Foundations and nonprofit cause organizations need to carefully consider the relationship between their focused strategies and the merits of pushing for long-term change in the broader policy environment. Concerns about dry issues like governance reform or the mechanics of budgeting and accounting can seem far afield from a strategic program focus on, for example, reducing childhood obesity or improving early childhood development.  But the current California budget debacle shows that even the best designed and executed privately-funded initiatives can be washed away quickly by steep cuts to public programs.  And as the Pew Center for the State’s report shows,  California is only one of many states that are facing fiscal crises that will only worsen over the next 12-18 months. 

So what could foundations and nonprofit cause organizations do? They certainly can’t plug such enormous gaps, nor could they have prevented state budgets from tanking.  They could, though, look into what makes deep cuts to programs like health insurance for children the preferred response.  California has other options; legislators could cut other things, and could try to raise revenue to fill the gap.  As yet they have not, largely for structural reasons (supermajority requirements) and political (poor children do not make campaign contributions and their parents aren’t a strong voting block).  Funders may want to join the search for ways to change those incentives.

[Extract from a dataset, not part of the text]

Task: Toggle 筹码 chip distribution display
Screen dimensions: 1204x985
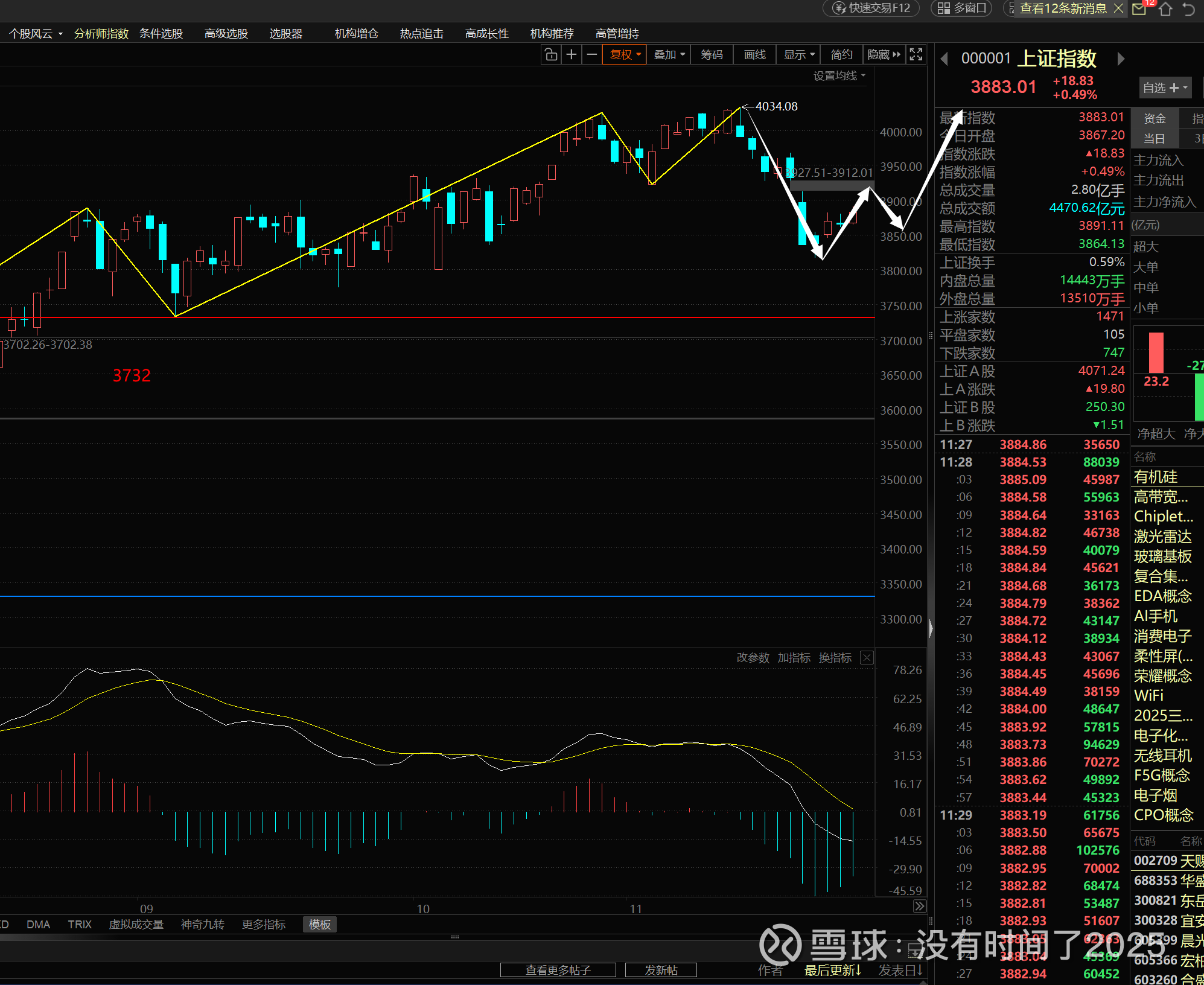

Much to their credit, funders like The James Irvine Foundation, The California Endowment, The David and Lucile Packard Foundation, the William & Flora Hewlett Foundation and the Evelyn and Walter Haas, Jr. Fund, among others, have been working the past two years to try to address California’s larger governance reform questions, through California Forward. It will become increasingly hard for other philanthropies, here and in other states, to avoid concluding that they will be unable to achieve their philanthropic goals until their state’s government functions again.  As Bob Hertzberg, president of California Forward and former Speaker of the Assembly, recently encouraged a group of grantmaking public charities to do, in such situations we all need to“get in the fight.”